----- Given entries

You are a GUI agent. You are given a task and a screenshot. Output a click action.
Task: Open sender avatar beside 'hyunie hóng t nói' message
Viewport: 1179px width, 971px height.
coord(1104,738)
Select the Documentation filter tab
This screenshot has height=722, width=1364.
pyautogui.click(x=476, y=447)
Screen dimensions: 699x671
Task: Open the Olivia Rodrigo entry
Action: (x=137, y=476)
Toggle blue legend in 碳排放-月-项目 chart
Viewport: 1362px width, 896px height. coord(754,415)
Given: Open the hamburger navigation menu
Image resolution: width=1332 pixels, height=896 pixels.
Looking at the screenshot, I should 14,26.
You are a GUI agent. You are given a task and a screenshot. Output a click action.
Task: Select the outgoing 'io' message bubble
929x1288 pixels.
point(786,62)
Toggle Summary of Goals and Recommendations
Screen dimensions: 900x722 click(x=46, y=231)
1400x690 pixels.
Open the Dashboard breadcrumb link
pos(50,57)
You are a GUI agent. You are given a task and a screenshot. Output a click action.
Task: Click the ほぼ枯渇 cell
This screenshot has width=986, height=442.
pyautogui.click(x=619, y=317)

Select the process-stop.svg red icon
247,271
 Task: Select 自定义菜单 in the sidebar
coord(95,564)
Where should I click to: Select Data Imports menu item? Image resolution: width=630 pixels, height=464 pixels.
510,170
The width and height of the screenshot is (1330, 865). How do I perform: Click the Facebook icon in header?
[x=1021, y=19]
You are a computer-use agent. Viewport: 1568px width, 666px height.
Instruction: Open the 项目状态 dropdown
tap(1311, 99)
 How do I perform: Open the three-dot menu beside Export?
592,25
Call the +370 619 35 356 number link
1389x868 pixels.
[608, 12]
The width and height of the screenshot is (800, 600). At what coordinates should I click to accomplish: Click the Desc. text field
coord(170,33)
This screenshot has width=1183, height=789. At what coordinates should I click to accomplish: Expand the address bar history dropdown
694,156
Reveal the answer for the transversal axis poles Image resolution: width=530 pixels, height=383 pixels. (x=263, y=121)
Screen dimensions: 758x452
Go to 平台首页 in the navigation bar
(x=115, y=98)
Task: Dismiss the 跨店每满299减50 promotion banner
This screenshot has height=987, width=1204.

----------

• Instructions to follow
State the number of lines in the records that contain the string "message". Nothing else is needed.

• Answer for the task
2